Find meaning outside of work

Clinicians tend to give so much to their work, there’s little energy left at the end of the day for themselves. Naturally, a work-life balance will require you to cultivate a life you love outside of the office.

  • Try it out:
  • Cultivate interests that help you feel energized. It’s tempting to just zone out after work. This is okay sometimes, but won’t offer long-term benefits. Instead, know that you often have to spend energy to get energy.
  • Find social activities that help you relax. For some, this means spending time with friends. Just be careful not to let work talk dominate your conversations.
  • Know when you would benefit from time alone. This, too, is a valid way to spend your time.
  • If you're a supervisor:
  • Advocate for your clinicians to receive frequent paid time off... and encourage them to actually use it.
  • Be open to flexible scheduling that suits each of your clinicians.

Examine your beliefs about being a therapist

The beliefs you bring to therapy hugely shape your experience. Negative or unrealistic thoughts can make any experience feel unmanageable.

Be on the lookout for beliefs that create unneeded stress:

Unhealthy beliefs Helpful modifications
I have to save my clients. I can provide a supportive relationship for my clients.
I’m a failure if my clients don't do well. I’m successful if I form a meaningful connection with my clients.
I have to be there for my clients at all times.
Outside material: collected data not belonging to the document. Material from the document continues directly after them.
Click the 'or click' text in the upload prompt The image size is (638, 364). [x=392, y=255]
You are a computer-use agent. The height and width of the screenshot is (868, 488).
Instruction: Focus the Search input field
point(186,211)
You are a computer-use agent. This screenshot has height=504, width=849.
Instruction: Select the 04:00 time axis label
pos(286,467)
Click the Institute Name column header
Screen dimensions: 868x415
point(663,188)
I will be present for my clients when we’re together, but not at all hours of the day.
Exhaustion is a sign of hard work, and I should be proud of feeling this way. Exhaustion means that I need to set better boundaries.
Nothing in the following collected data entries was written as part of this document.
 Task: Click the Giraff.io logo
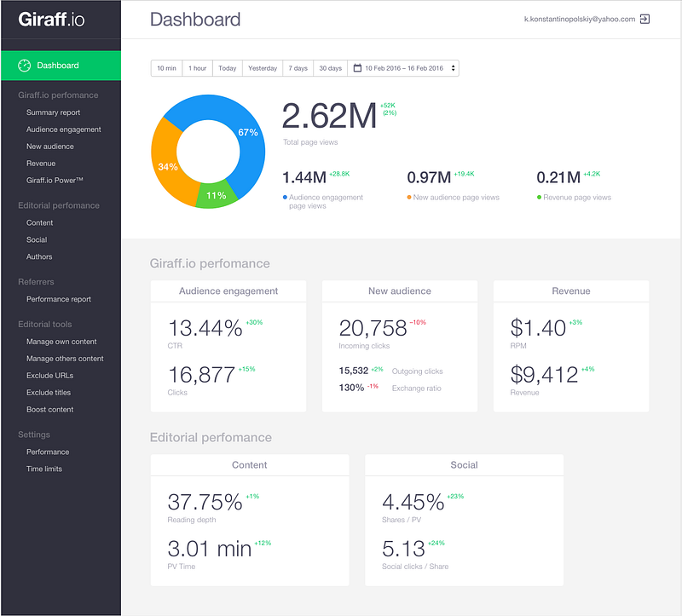pos(51,20)
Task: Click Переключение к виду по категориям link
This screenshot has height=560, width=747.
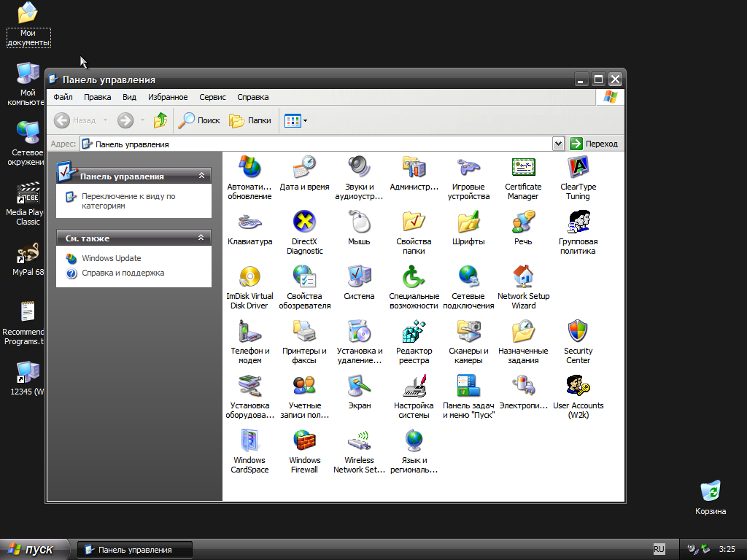Action: click(x=128, y=201)
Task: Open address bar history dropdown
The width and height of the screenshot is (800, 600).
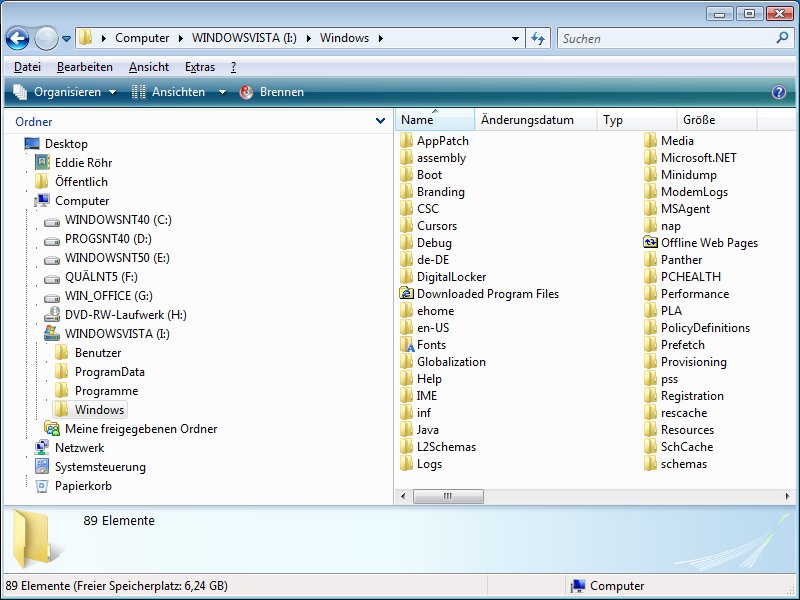Action: [516, 39]
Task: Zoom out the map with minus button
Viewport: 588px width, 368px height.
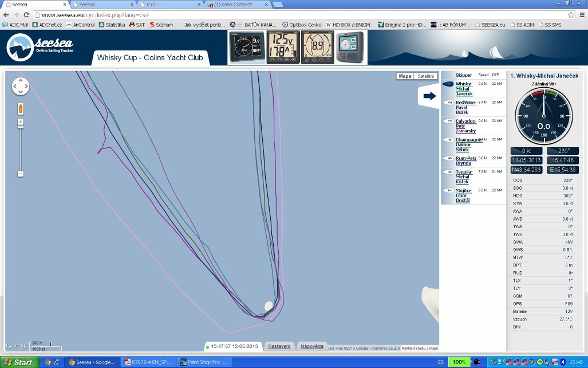Action: tap(21, 174)
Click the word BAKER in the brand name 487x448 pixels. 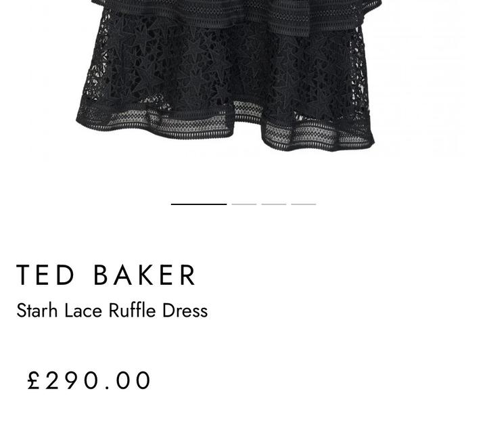click(145, 275)
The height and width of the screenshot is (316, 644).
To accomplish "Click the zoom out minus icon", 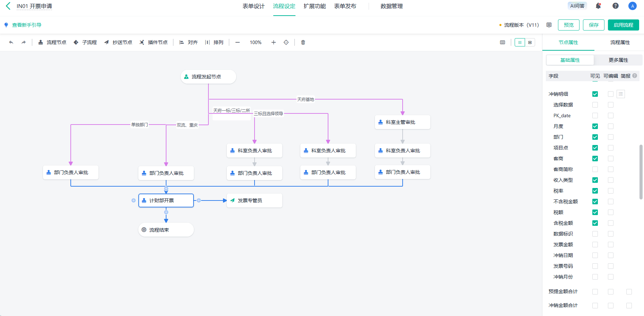I will pyautogui.click(x=238, y=42).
When you catch yourself ruminating on unhelpful thoughts, take a step back and reflect on how just being there can mean the world to someone. Recognize that your role may be helping your clients feel safe, heard, and understood, often in ways they have not experienced before. This alone can be very healing.

  • Try it out:
  • Reflect on whether you carry any unrealistic beliefs about your role as a therapist. For example, look out for cognitive distortions, such as all-or-nothing thinking (e.g., "If I can’t help everyone, I’m useless”) or disqualifying the positive (e.g., ignoring all the good work you do by focusing on the one client who asked for a new therapist).
  • Talk to therapists who have worked in the field for many years. They will often have a more balanced perspective. Ask them what they wish they would have known early in their careers.
  • If you're a supervisor:
  • Be conscientious when clinicians seem to be struggling. Consider interventions such as increased supervision or a referral to personal therapy.
  • Support clinicians in taking work time to meet with their own therapist.

Seek clinical supervision

While practicing therapy can be incredibly rewarding, it can also be exhausting and lonely. Working day in and day out with difficult issues and traumas can take a huge emotional toll. Confidentiality constraints mean you can’t discuss work with friends or family.
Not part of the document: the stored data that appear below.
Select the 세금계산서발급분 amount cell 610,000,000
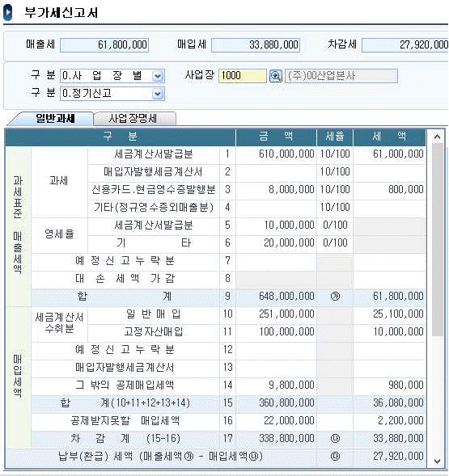The width and height of the screenshot is (449, 476). point(276,154)
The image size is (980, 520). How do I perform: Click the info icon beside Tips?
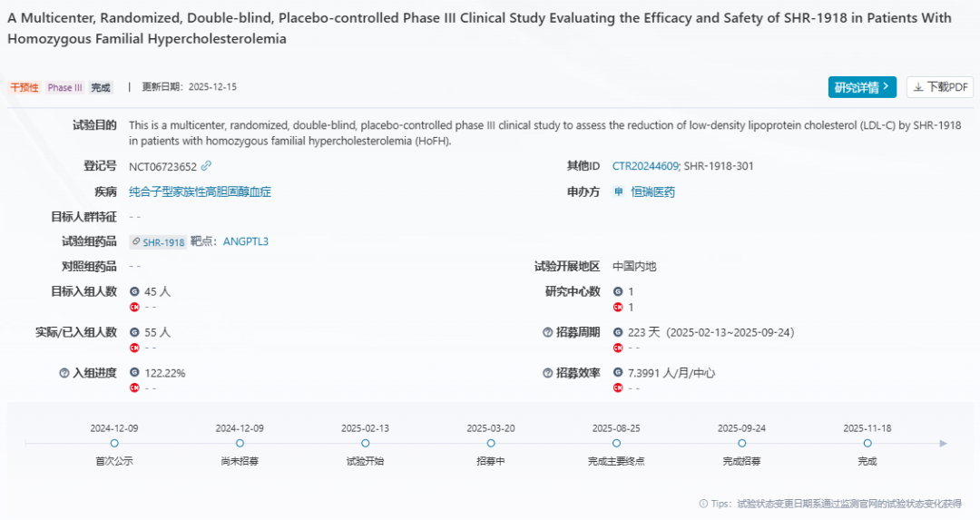point(703,504)
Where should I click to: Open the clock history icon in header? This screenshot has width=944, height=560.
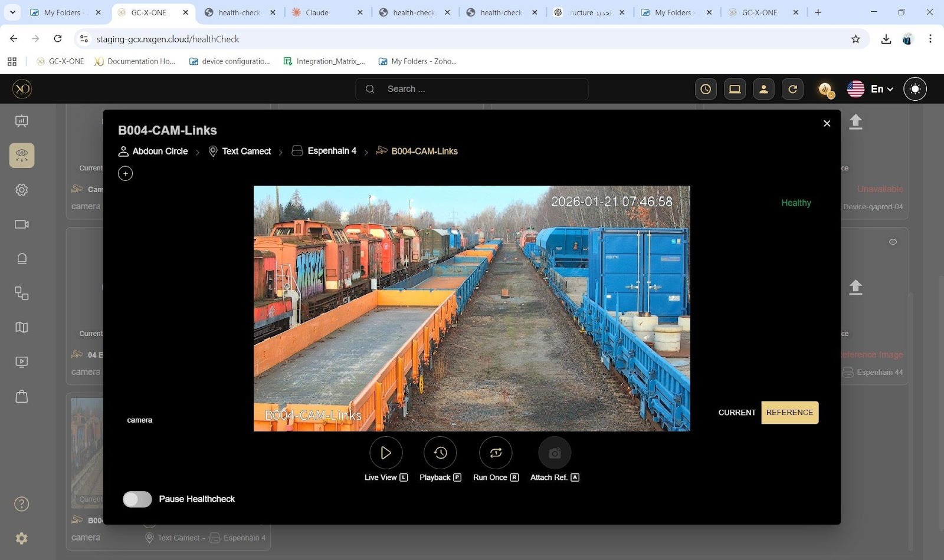click(706, 89)
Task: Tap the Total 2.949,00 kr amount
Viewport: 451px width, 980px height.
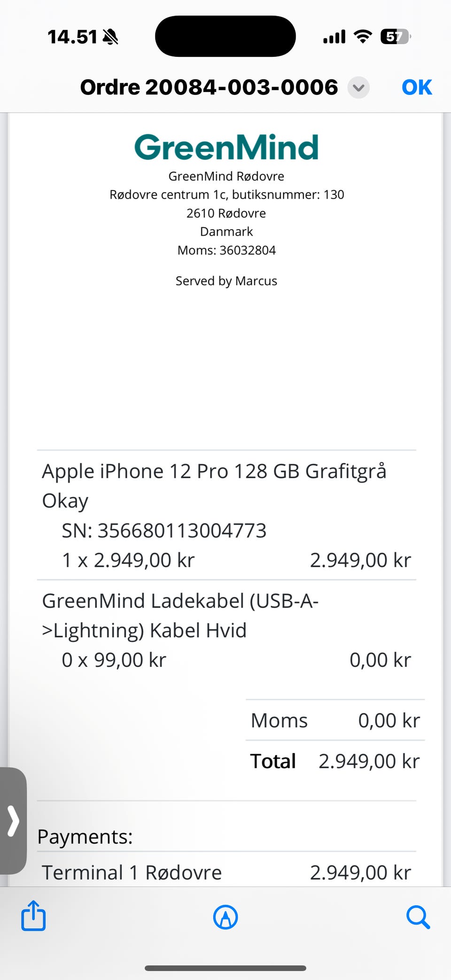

Clinical supervision isn’t just for interns. Therapists at any stage of their career can benefit from a second perspective and support. Talking with a clinical supervisor or peer support group can help you process struggles that arise from your work with clients.

  • Try it out:
  • Seek supervision or a peer support group. Even seasoned therapists can benefit from new perspectives and the added support.
  • Pursue further training. Identify where you struggle, then search for classes and trainings to build your confidence.
  • If you're a supervisor:
  • Provide supervision even after it’s no longer required.
  • Encourage your clinicians to attend trainings for new topics. This acts as a break from the day-to-day and a way to build competency in new areas.

Being a therapist is tough, but work-life balance is possible. Many people get into the field to help others, and helping yourself is an important part of that goal. Keep in mind that self-care is about continuously prioritizing your own well-being, even when it’s hard.